**Action item**
Copy out every line of the data that has the word "Rejser" somewhere in it.

Stored entries:
# # # # #
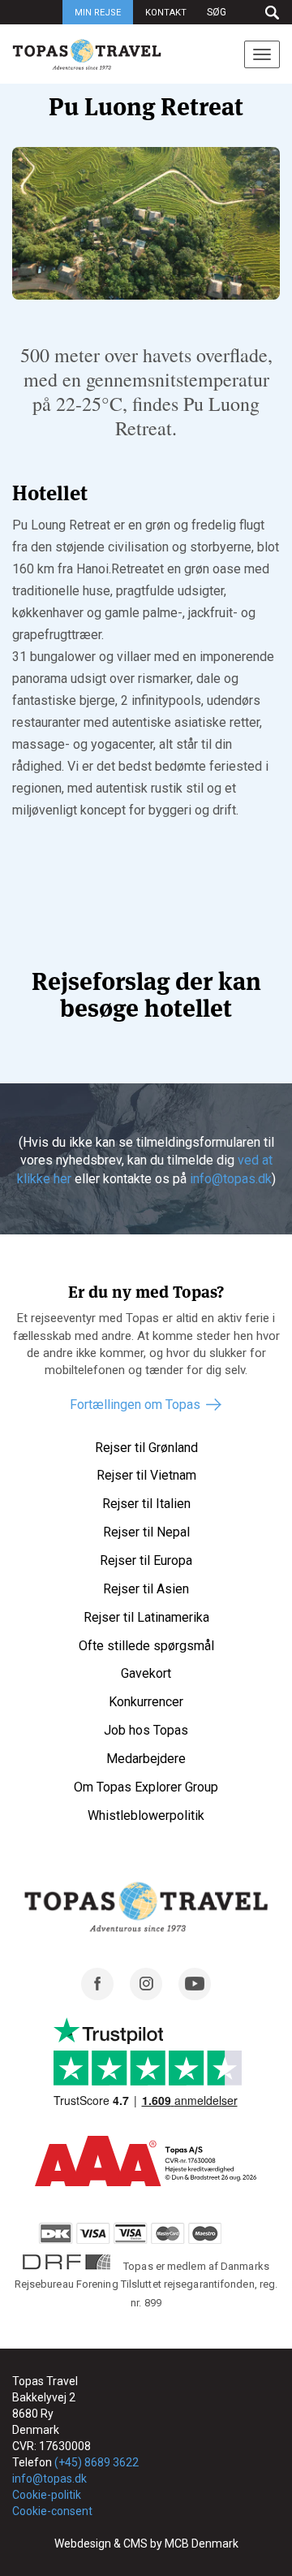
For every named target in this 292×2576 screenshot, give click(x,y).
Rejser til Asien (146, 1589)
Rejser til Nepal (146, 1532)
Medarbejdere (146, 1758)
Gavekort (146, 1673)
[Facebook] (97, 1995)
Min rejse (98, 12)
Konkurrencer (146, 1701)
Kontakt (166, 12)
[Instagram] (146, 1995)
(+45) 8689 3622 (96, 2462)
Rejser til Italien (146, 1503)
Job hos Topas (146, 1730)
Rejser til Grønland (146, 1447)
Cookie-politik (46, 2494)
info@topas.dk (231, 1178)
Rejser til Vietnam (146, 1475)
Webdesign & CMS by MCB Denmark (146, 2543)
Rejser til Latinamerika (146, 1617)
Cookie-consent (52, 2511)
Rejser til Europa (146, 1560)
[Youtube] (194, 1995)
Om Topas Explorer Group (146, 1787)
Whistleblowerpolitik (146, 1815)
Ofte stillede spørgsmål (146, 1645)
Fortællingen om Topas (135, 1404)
# # # # #
**Answer to this problem**
Rejser til Asien (146, 1589)
Rejser til Nepal (146, 1532)
Rejser til Italien (146, 1503)
Rejser til Grønland (146, 1447)
Rejser til Vietnam (146, 1475)
Rejser til Latinamerika (146, 1617)
Rejser til Europa (146, 1560)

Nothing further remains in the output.